Government

Mediator suggests 1 to 2 percent raises for Southold workers

A state mediator settling a contract dispute between Southold and the town’s civil service employee’s union has released a fact-finding report that suggests the salary increases the union is seeking would “make it difficult, if not impossible for the town to function.”

The report, which isn’t binding, also suggested employees contribute more to their health insurance policies, and that the town should institute an evaluation procedure.

The report also calls the union’s request that its president to be able to leave work for three hours each day for union business would be “excessive,”

But the mediator, Stephen Bluth of the state’s Public Employment Relation Board, also suggested the town adopt a union request to expand the bereavement leave benefits to extend to step-children and step-parents.

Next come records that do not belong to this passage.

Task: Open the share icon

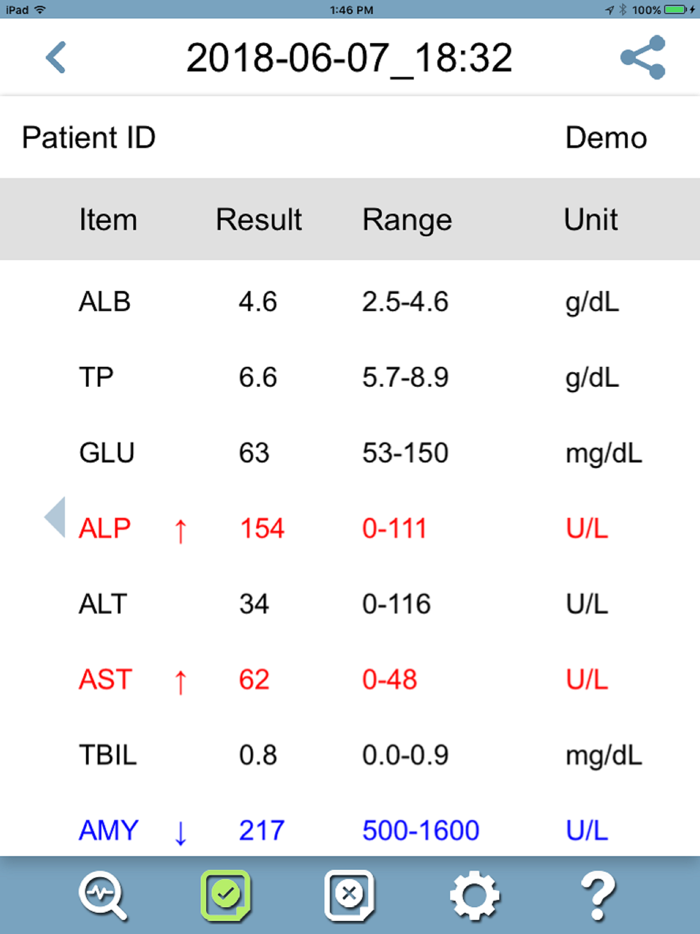Action: pyautogui.click(x=642, y=57)
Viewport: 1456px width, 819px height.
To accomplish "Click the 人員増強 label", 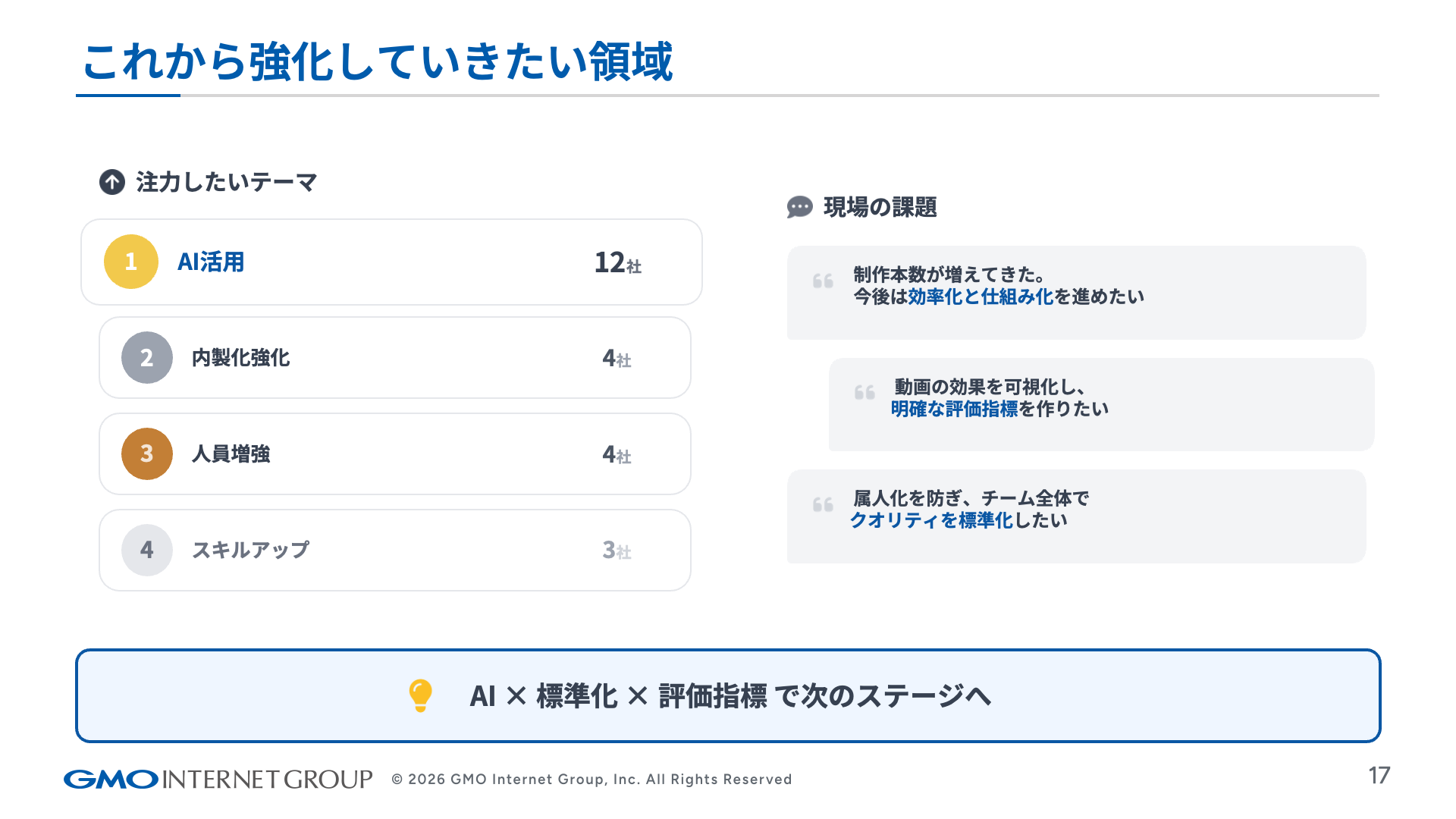I will (x=231, y=453).
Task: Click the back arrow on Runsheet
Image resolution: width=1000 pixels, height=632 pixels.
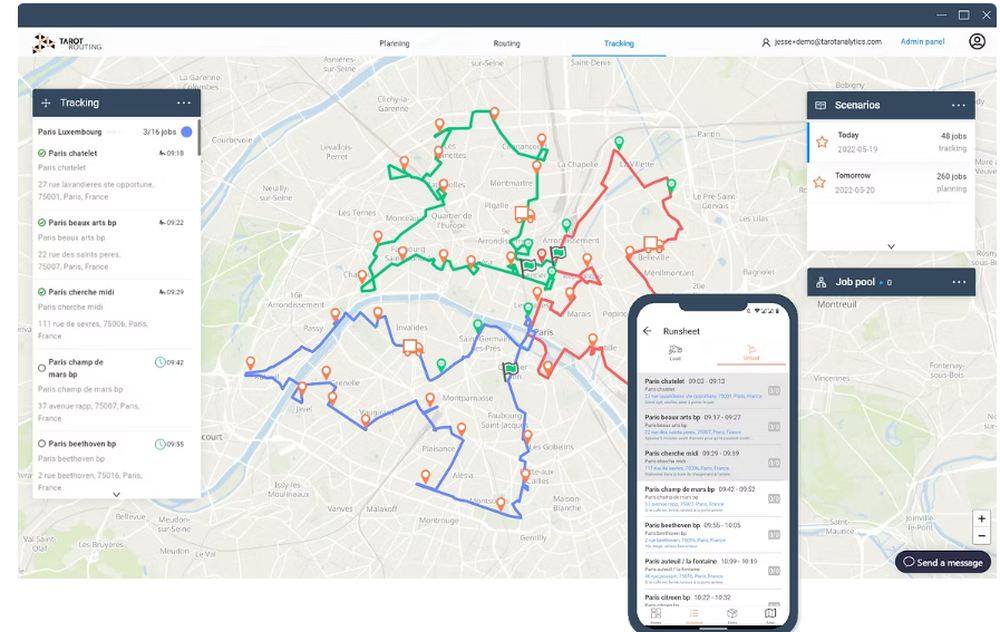Action: (x=647, y=331)
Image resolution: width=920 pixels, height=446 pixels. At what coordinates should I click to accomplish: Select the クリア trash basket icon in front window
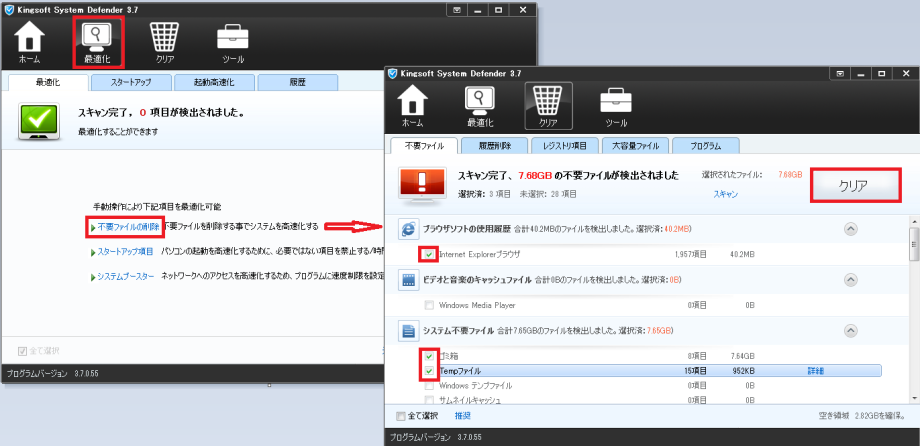[548, 107]
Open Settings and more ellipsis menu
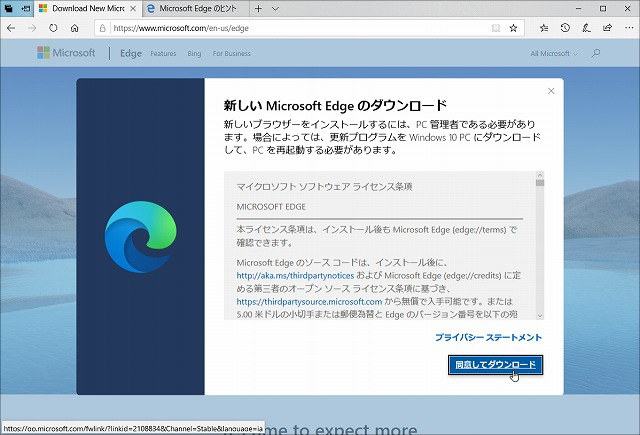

“I do not suggest these recommendations constitute a perfect resolution to this matter,” Mr. Bluth wrote in the fact-finding report. “However, they represent a reasonable and relatively efficient means by which this potentially acrimonious dispute may be ended.”

Reached last week, Tom Skabry, the president of the Civil Service Employees Association, which represents most non-police town employees, said he had glanced over the report and that union members planned to meet and discuss the findings in depth soon.

“I’ll reserve any comments, because the CSEA hasn’t actually performed a thorough analysis of the report yet,” Mr. Skabry said.

Southold Supervisor Scott Russell also declined to comment in detail on the findings, saying only that “the report speaks for itself.”

The Town Board accepted the fact-finding report during a meeting last month.

The town and the CSEA have been at an impasse in negotiations over the union’s latest contract since June 2013. The previous three-year contract between the town and union expired in December. The union’s members have been working without a contract since Jan. 1.

The CSEA had proposed tying salary increases to the Consumer Price Index, with a minimum increase of 3 percent each year and a maximum increase of 7.5 percent, excluding the annual step increases in salary if eligible.

But Mr. Bluth determined that the union’s proposal was “overly rich.”

“The numbers proposed do not bear any resemblance to those settlements in the county’s East End towns,” he continued, noting that other town’s salaries are increasing about 1 to 2 percent annually.

He suggested the new contract include a similar rate, with a 1 percent salary increase in the first year, along with a one-time .5 percent cash bonus. Salaries in the second and third years, under Mr. Bluth’s recommendation, would increase 1.25 percent.

Mr. Bluth also mentions in the report that while “union presidents can be a positive force in cementing relationships with administration and mutually solving problems,” he found “no basis” to accept the union’s proposal to allow the president three hours a day for union business.

Instead, Mr. Bluth suggested that the president be allowed two hours per week for union activities, with the union reimbursing the town for the cost of those hours.

The fact-finding report also suggests the town remove a six-month waiting period for health insurance coverage, since such a practice is now illegal under the Affordable Care Act.

The report calls the town’s request for employees to pay 20 percent into their health insurance costs “unfair,” and suggests the costs increase by 10 percent to better match surrounding towns.

Mr. Bluth concludes by urging the town and union to accept the terms listed in the fact-finding report.

If the CSEA accepts the state’s findings, the town and union would draft a contract using the terms described by Mr. Bluth. If the CSEA doesn’t accept the fact-finding report, negotiations would continue, a state Public Employment Relation Board representative said.